Lisa Montgomery is experiencing ‘serious mental illness, neurological impairment, and complex trauma’

Published: January 9, 2021 1:57pm

Updated: January 10, 2021 7:17am

Lawyers for death row inmate Lisa Montgomery, scheduled next week to become the first woman executed by the federal government in over 70 years, argue in a new filing her execution would violate the Eighth Amendment because her severe mental illness makes her “incompetent to be executed.”

Montgomery is facing the death penalty for a 2004 crime in which she strangled a pregnant Missouri woman to death, performed a Caesarean section on her and kidnapped her infant. Her lawyers are asking President Trump to commute her sentence to life in prison. 

Montgomery’s attorneys have argued that a lifetime of brutal trauma and torture, including allegedly being raped by her stepfather and a series of grown men when she was a young teenager, has rendered her crippled by debilitating mental illness and thus not liable for capital punishment under U.S. law.

In their latest filing, her attorneys argue that Montgomery “continues to be psychotic as a result of co-morbid conditions of serious mental illness, neurological impairment, and complex trauma. These conditions make her incompetent to be executed.”

“Executing a person who is not competent … violates the Fifth and Eighth Amendments,” the attorneys argue. The Fifth Amendment in part mandates due process for criminal punishments, while the Eighth Amendment outlaws cruel and unusual punishment for crimes.

## Written tasks
1. Answer these about the article on Lisa Montgomery:
(a) In what year was the crime committed?
(b) What do her lawyers want President Trump to change her sentence to?
(c) Which amendment outlaws cruel and unusual punishment?
2. Rewrite the article on Lisa Montgomery, starting with "Lisa Montgomery is" and going on through "life in prison.", and put "newborn" in place of "infant".

## Data section
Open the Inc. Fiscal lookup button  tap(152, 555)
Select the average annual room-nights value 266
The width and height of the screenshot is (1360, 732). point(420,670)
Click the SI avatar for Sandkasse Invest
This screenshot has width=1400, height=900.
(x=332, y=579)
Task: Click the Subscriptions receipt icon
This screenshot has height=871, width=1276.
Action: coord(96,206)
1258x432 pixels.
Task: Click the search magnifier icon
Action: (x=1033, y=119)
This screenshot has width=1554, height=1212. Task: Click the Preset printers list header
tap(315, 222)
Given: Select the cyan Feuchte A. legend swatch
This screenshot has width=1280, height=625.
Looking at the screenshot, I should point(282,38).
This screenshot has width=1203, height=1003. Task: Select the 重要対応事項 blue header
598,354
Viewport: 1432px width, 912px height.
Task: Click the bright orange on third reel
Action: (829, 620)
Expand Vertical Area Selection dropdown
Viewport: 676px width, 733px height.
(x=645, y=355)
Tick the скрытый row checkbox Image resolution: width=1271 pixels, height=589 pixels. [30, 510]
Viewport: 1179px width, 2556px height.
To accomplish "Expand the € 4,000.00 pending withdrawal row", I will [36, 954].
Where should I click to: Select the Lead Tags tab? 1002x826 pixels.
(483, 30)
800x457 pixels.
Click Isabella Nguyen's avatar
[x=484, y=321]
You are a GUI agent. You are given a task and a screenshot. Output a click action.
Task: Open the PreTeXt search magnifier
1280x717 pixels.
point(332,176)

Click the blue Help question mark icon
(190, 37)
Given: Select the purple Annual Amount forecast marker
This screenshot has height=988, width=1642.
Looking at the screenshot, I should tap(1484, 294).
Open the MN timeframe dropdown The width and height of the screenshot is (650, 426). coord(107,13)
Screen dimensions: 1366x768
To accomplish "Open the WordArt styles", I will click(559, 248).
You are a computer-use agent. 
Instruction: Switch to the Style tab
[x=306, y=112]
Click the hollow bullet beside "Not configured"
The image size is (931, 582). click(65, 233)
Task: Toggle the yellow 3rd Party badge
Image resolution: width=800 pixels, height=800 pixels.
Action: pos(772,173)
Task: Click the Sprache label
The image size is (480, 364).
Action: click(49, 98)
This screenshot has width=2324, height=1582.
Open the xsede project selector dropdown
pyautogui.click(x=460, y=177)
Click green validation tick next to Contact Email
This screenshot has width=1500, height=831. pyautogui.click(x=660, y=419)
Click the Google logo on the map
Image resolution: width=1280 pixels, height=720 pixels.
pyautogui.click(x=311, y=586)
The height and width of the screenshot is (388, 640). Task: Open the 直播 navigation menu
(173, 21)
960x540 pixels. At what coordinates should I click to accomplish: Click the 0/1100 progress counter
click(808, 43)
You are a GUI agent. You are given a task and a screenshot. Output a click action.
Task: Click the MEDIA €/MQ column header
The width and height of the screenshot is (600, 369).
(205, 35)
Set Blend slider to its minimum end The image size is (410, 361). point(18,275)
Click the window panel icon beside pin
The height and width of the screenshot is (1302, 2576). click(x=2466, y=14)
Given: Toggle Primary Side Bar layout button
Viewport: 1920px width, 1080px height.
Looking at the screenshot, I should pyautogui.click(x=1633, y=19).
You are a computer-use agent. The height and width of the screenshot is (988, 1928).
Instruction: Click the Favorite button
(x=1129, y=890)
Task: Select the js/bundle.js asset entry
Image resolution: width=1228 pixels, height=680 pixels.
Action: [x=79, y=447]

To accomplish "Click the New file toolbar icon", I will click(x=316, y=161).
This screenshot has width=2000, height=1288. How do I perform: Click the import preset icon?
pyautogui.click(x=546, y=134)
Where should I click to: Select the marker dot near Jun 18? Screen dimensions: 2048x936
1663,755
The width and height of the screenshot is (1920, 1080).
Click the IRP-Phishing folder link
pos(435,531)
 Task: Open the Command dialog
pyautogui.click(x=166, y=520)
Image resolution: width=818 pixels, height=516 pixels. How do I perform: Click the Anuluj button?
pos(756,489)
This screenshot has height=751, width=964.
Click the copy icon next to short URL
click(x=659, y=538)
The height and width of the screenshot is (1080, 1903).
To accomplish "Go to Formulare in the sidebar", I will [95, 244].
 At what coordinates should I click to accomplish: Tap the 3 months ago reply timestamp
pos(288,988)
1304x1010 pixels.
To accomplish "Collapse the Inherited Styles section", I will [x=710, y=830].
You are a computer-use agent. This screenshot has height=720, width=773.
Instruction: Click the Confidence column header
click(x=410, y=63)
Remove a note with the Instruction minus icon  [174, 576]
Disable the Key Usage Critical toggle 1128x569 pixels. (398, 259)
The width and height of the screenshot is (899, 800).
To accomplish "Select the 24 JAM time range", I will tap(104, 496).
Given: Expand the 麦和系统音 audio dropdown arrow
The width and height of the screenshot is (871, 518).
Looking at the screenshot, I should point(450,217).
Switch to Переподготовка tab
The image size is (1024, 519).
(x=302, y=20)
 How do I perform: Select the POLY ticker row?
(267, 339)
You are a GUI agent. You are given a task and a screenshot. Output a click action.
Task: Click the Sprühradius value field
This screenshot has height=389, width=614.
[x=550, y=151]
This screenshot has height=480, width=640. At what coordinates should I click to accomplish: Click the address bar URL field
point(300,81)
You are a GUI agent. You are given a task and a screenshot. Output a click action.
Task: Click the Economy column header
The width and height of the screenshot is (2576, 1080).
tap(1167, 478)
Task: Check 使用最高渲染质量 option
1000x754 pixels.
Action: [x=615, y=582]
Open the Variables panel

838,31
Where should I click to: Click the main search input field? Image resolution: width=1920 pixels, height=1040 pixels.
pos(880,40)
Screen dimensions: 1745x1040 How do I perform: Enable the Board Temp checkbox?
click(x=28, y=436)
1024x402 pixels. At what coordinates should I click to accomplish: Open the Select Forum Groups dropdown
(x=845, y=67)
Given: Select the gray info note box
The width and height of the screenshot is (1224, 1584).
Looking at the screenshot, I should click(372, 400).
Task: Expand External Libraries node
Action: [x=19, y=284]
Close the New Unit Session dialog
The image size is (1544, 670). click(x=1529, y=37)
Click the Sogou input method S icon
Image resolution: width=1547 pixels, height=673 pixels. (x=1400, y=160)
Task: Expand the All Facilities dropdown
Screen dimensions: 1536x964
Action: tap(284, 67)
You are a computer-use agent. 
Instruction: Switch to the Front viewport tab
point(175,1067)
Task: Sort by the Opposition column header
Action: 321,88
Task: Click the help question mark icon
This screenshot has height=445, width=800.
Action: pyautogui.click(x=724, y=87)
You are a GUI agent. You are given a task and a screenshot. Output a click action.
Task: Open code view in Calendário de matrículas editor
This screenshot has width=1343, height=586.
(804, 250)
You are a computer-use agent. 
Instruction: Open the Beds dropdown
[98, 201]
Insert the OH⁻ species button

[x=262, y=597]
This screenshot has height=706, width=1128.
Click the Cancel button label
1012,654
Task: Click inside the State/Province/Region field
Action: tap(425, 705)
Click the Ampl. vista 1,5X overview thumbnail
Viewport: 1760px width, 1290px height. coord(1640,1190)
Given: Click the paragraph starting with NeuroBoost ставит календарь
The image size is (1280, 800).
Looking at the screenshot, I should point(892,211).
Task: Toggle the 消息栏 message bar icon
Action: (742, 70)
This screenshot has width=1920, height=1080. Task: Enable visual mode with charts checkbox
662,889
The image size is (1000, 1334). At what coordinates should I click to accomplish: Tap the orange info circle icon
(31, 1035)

## Full answers
1.
(a) 2004
(b) Life in prison
(c) The Eighth Amendment

2.
Lisa Montgomery is experiencing ‘serious mental illness, neurological impairment, and complex trauma’

Published: January 9, 2021 1:57pm

Updated: January 10, 2021 7:17am

Lawyers for death row inmate Lisa Montgomery, scheduled next week to become the first woman executed by the federal government in over 70 years, argue in a new filing her execution would violate the Eighth Amendment because her severe mental illness makes her “incompetent to be executed.”

Montgomery is facing the death penalty for a 2004 crime in which she strangled a pregnant Missouri woman to death, performed a Caesarean section on her and kidnapped her newborn. Her lawyers are asking President Trump to commute her sentence to life in prison.